We are at a tipping point in software development. The discussion is often about which whether AI writes the best code (Claude vs. ChatGPT) or where where that AI should live (IDE or CLI). But that is not the right question.
The problem is not the generation of code. It is the validation of it.
If we embrace AI as “Vibe Coders” – where we provide the intent and the AI handles the execution – we create a huge stream of new software. A swarm of AI agents can generate in one minute more code than a senior developer can review in a week. Humans have become the bottleneck.
The solution is not more people. The solution is an AI Design Authority.
Traditionally, the "Design Authority" is a small group of architects who meet weekly or monthly to approve or reject a design. In a world of high-velocity AI development that model is hopelessly outdated. It is too slow and too reactive.
If we switch to "Disposable Code" — software we don't endlessly refactor but throw away and regenerate when requirements change — our role changes fundamentally. We're no longer masons laying bricks one by one. We are the architects of the factory that prints the walls.
But who checks whether those walls are straight?
An AI Design Authority is not a person, but a pipeline. A "Gauntlet" that every line of generated code must fight through to reach production. This process does not replace the human code review with nothing, but with something better.
It works in three layers:
1. The Executive Power (The Generation)
We don't ask one AI for a solution, we ask three. We have Gemini 3, GPT-5 and an open-source model (such as Llama) work in parallel on the same problem. This prevents tunnel vision and breaks the "laziness" that LLMs sometimes suffer from. This approach is also scientifically researched and demonstrates that you can prevent AI hallucination and build very long chains without errors
2. The Hard Filter (The Law)
There is no room for discussion here. Code must compile. Linters must not complain. And crucially: the Black Box Tests must pass. We do not test whether the function works internally (that could be manipulated by the AI); we test whether the system behaves correctly from the outside. Fails the test? Straight to the trash.

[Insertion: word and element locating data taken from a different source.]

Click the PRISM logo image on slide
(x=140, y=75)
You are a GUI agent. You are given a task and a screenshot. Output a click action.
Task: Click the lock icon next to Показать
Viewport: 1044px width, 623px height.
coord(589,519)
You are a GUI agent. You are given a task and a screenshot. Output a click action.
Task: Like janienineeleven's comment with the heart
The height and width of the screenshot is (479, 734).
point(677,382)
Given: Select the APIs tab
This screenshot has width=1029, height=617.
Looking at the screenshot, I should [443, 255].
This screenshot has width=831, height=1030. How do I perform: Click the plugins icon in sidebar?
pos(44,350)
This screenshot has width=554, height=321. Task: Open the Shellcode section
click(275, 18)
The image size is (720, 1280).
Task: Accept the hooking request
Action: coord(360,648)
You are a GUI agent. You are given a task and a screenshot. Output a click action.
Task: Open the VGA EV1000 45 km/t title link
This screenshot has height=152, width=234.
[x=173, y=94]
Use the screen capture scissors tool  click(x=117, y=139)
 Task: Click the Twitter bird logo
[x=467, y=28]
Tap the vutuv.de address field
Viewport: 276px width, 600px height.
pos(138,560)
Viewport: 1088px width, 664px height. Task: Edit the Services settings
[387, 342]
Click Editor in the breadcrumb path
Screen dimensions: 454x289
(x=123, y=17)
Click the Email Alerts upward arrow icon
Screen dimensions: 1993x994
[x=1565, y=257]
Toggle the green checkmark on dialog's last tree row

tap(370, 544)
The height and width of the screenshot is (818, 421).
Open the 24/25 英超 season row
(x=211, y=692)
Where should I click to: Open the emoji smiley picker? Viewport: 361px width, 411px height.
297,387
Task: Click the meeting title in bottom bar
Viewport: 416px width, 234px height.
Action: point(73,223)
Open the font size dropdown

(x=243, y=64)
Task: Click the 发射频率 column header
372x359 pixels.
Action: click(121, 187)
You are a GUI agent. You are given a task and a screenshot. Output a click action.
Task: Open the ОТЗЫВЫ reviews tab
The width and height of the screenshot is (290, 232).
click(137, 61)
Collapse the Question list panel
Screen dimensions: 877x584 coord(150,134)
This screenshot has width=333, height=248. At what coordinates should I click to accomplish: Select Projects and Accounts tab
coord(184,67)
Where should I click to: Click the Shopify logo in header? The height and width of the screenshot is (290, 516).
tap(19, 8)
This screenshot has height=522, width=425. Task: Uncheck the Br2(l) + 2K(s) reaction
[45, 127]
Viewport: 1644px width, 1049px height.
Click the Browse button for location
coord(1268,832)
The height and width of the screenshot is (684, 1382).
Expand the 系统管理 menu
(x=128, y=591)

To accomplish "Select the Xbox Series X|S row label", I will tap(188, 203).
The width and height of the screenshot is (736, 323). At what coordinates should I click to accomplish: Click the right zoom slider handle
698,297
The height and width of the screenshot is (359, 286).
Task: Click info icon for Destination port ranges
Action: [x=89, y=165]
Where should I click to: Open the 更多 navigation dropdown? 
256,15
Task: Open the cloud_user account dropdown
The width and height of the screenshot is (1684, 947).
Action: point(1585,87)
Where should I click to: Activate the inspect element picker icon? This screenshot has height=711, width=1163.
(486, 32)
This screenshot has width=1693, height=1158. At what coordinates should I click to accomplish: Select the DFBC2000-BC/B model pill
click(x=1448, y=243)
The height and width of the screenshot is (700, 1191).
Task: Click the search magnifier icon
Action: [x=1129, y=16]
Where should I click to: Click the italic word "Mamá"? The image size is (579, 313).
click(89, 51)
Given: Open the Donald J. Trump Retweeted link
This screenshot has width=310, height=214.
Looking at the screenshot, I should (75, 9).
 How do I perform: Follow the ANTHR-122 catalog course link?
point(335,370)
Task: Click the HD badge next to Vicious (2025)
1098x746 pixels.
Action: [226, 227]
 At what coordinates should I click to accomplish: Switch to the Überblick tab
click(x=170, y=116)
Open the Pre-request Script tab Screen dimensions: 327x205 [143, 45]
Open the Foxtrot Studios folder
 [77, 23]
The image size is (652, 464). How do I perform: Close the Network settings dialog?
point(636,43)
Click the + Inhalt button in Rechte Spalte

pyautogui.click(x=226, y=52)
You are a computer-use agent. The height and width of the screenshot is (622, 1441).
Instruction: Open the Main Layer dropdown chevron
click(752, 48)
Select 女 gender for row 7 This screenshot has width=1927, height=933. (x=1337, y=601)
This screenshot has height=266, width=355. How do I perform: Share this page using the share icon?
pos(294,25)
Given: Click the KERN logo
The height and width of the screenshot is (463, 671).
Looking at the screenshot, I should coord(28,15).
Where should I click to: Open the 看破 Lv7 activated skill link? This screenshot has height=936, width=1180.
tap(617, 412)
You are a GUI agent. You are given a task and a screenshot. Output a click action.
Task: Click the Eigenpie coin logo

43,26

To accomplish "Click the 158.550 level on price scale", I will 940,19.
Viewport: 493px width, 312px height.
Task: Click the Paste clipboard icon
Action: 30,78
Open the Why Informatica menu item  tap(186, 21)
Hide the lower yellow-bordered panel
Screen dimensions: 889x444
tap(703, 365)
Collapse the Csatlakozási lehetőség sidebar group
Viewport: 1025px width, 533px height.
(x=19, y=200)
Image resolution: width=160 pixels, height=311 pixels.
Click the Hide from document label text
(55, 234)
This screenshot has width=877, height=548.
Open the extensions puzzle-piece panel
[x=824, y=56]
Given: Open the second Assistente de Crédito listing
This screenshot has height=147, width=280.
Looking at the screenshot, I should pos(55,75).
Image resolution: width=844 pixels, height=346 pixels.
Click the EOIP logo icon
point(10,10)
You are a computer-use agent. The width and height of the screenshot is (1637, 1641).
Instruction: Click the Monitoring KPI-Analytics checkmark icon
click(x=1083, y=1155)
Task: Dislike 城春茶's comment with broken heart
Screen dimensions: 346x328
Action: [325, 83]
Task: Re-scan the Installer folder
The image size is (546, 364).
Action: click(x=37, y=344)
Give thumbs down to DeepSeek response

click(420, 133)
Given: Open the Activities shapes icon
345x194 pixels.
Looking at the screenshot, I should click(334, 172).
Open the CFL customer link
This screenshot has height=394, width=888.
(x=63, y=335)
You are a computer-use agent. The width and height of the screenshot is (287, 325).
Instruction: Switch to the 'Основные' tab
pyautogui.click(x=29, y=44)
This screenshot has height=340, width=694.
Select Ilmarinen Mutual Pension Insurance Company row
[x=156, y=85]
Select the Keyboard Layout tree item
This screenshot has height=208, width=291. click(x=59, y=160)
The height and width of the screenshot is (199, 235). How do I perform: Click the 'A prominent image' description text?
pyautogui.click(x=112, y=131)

3. The Soft Filter (The AI Jury)
This is the real innovation. The remaining solutions are presented to a specialized "Voting AI." This agent does not write code, but reads code. It is trained on our architectural principles, security requirements (OWASP, ISO) and compliance rules (EU AI Act).
It votes: "Solution A is faster, but Solution B is safer and aligns better with our microservices architecture."
The winner goes into production.
This model enforces a separation of powers that is missing in many teams.
project-description.md, rules.md, skills.md en principles.md), the hard requirements. The architect determines what we build, who builds it, how and why.
It frees us from the tyranny of syntax errors and lets us focus on what we do well: systems thinking. Truth-finding. Structure and decision-making.
The question is not whether AI can write our code. That matter has already been settled. Code will largely become a disposable product.
The question is: Do you dare to give up control of the code to let go, thereby regaining control over the quality to regain?